Control Allocation Issue After Motor Failure on a Y6 Coaxial Drone

Description:
During a flight test last week, the propeller of my Y6 coaxial drone accidentally severed the ESC cable of motor 1 (about 17:35), causing that motor to fail. After the failure, there was a noticeable attitude disturbance, and the vehicle eventually landed almost level before tipping over. Fortunately, thanks to the PX4 control logic, the situation did not lead to more serious damage.

The motors used are not particularly powerful (lab test: 6.9 kg @ 48 V), so I can understand that at a lower voltage (around 41.5 V), the vehicle might not have enough thrust margin, which could result in a crash(total weight: 11.5kg).

However, when reviewing the motor outputs in the log, I noticed that motor 1 was saturated, but motor 2 only reached about 70% throttle.
We are using closed-loop ESCs based on RPM control, but there is currently no RPM feedback provided to the flight controller.

Question:
Why didn’t the flight controller increase the output of motor 2 further to compensate for the failed motor 1?
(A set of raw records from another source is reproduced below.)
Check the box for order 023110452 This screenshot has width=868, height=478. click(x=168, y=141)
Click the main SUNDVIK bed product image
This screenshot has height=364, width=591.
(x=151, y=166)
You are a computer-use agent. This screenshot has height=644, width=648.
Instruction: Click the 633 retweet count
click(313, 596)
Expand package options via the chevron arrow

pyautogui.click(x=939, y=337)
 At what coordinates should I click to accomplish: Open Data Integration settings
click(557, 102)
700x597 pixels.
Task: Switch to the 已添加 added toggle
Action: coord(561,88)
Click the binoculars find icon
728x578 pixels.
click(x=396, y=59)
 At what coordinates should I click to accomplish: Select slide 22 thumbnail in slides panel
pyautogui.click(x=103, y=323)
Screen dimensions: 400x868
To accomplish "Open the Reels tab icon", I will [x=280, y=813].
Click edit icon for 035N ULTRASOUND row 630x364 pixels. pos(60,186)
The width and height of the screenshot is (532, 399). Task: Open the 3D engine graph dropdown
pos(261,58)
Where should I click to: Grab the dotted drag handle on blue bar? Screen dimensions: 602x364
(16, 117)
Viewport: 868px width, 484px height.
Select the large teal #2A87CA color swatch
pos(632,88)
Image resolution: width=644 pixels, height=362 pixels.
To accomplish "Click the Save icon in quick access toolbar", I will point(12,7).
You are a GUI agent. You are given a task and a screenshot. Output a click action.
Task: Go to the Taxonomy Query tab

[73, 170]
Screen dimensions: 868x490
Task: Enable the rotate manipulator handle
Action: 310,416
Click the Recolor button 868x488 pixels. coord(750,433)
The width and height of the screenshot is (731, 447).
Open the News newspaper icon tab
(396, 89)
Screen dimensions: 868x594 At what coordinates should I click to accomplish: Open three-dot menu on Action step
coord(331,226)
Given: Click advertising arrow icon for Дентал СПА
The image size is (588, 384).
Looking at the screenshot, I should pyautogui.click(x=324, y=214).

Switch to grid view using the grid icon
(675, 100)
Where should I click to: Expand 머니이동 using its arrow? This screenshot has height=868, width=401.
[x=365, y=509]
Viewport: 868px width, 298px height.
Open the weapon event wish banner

Any suggestions or insights would be greatly appreciated! :folded_hands:

Below are the video and log file links for reference.

The motor failure occurred at the red arrow.

Motors number

It very much did! In fact, your drone crashed into the negative roll direction:


Increasing the power of motor 2 (of set up the way you shared), would actually have made this issue worse.

If there was RPM feedback, the system most likely would have dealt with the loss of motor effectiveness faster, and better. Definitely worth looking into integrating that.

@nitru Thank you very much for your response. I’ll look further into the available information regarding RPM feedback !!!

Based on what I’ve read in the PX4 documentation, it seems that the failed motor might have been interpreted as “throttle saturated,” which could have prevented the controller from increasing the output further. Is this possible?

If mixing becomes saturated towards the upper bound the commanded thrust is reduced to ensure that no motor is commanded to deliver more than 100% thrust. This behaviour is similar to the Airmode logic, and is applied whether Airmode is enabled or disabled.